While working at Industrial Light and Magic during the 1980s as a camera operator in the visual effects department, John Knoll and his brother began tinkering with what would eventually become Photoshop. After selling what went on to become one of the most lucrative graphics manipulation programs to Adobe, Knoll moved on to become one of ILM's top visual effects supervisors, working on movies like Mission Impossible, Star Trek Generations, Star Wars episodes one and two, as well as the digital facelifts the older Star Wars films received during the late 1990s.

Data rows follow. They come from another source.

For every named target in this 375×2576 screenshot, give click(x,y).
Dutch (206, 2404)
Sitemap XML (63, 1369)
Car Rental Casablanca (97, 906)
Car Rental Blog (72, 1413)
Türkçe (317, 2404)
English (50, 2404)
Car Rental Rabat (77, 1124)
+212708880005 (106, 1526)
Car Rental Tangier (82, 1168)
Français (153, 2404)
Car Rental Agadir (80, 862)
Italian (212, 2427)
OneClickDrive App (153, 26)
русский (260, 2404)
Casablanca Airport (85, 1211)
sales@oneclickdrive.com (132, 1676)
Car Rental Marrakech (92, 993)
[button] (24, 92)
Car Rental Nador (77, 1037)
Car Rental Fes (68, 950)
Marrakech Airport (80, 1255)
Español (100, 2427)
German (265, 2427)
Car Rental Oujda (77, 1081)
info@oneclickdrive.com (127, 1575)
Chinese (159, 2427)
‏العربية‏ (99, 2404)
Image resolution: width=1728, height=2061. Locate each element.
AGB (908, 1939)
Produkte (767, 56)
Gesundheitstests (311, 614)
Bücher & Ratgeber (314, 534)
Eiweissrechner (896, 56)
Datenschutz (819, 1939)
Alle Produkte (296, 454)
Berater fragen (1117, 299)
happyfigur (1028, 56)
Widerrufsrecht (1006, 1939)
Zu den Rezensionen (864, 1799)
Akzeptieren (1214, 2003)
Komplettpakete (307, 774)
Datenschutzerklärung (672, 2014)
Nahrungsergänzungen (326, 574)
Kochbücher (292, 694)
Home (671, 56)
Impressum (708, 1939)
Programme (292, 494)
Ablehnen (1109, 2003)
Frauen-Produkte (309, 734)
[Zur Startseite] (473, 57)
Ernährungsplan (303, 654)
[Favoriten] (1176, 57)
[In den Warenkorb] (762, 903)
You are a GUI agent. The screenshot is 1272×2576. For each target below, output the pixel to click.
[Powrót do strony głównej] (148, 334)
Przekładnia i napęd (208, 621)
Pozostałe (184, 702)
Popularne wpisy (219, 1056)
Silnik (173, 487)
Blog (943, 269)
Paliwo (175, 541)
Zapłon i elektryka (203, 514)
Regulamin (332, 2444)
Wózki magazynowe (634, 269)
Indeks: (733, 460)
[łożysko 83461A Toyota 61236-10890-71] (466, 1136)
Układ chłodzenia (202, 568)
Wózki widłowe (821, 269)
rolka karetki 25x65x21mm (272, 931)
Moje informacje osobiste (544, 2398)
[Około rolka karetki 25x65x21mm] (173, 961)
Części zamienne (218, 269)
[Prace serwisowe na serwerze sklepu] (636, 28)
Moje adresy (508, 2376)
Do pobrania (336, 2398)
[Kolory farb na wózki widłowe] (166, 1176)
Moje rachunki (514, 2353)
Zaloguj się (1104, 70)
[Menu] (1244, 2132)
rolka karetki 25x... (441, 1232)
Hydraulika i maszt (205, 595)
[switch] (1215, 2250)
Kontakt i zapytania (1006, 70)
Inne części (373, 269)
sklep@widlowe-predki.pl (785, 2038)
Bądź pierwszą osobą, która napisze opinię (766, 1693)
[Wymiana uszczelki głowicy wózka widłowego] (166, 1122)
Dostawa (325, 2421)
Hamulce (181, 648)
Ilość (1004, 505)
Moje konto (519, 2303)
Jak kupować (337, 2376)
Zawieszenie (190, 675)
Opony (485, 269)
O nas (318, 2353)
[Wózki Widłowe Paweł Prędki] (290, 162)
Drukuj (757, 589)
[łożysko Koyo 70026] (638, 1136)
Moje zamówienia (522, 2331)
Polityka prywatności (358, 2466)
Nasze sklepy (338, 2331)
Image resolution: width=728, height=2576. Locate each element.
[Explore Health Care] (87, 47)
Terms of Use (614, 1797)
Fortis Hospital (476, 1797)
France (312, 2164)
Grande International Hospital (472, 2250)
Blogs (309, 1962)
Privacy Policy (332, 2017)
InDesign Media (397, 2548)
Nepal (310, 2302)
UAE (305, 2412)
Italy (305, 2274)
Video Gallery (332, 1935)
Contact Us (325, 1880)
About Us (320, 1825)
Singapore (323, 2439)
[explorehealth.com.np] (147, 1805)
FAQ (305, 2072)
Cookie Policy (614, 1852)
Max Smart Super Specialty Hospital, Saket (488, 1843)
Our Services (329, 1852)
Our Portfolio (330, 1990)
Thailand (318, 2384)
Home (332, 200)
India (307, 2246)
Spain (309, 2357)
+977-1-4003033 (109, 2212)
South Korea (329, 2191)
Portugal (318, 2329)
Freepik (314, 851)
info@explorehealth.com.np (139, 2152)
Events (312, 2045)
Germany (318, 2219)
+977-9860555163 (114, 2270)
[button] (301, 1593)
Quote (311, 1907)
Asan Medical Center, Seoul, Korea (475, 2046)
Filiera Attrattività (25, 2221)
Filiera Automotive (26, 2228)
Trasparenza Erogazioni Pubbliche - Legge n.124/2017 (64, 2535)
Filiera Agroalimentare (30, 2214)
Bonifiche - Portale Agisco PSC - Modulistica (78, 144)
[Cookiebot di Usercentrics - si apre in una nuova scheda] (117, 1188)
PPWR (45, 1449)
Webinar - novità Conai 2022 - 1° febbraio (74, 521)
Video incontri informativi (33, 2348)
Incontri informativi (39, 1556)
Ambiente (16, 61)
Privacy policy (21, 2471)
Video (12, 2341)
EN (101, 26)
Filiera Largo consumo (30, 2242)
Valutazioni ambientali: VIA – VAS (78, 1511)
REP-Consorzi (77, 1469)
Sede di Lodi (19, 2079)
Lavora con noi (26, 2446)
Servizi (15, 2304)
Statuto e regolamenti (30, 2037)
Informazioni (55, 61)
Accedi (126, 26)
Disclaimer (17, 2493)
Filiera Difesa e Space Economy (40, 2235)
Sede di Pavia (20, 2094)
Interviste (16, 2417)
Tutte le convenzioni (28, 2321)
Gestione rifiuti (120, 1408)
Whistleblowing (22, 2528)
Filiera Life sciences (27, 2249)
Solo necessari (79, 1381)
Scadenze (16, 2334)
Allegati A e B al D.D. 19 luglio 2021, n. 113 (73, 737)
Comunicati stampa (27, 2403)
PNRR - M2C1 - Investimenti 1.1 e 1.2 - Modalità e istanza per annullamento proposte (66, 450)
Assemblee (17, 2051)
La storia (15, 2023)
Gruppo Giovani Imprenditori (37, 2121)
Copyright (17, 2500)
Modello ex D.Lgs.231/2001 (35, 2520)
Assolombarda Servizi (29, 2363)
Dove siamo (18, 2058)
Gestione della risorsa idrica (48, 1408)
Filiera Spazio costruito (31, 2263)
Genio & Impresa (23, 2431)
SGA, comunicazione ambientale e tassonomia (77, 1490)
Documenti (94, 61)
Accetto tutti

John KnollIn his new film, Pirates of the Caribbean, Knoll and his team engineered scores of skeletal pirates using CG models, while also creating digitized boats and backgrounds to simulate ocean environs. "The shots we're doing for the Pirates movie are far more complex in terms of models and the number of characters and camera movements; things unthinkably hard a few years ago, but that are now in the realm of doable" says Knoll. His team shot real actors pantomiming the film's pirates for reference and then used that footage along with CG editing to flesh out the appearance of the pirates.

The pirates, who seem human by day, but when exposed to the luminescence of the moon, transform into tattered skeletons, could easily have been depicted so similarly as to make it near impossible to distinguish one pirate from the next. Instead, Knoll's team exerted great effort in order to differentiate each of the film's pirates when in skeletal, CG form. "For each character we did a design for what the character would look like as a tattered skeleton. They're intentionally trying to make them recognizable so you can recognize who's who."

Knoll's team of visual effects artists was successful in their efforts to create realistic skeletal characters for the film. CG modeling has evolved considerably over the past decade, allowing greater depth in a movie's special effects. According to Knoll, "for the same effects budget, you can get bigger, more sophisticated stuff compared to what you had before."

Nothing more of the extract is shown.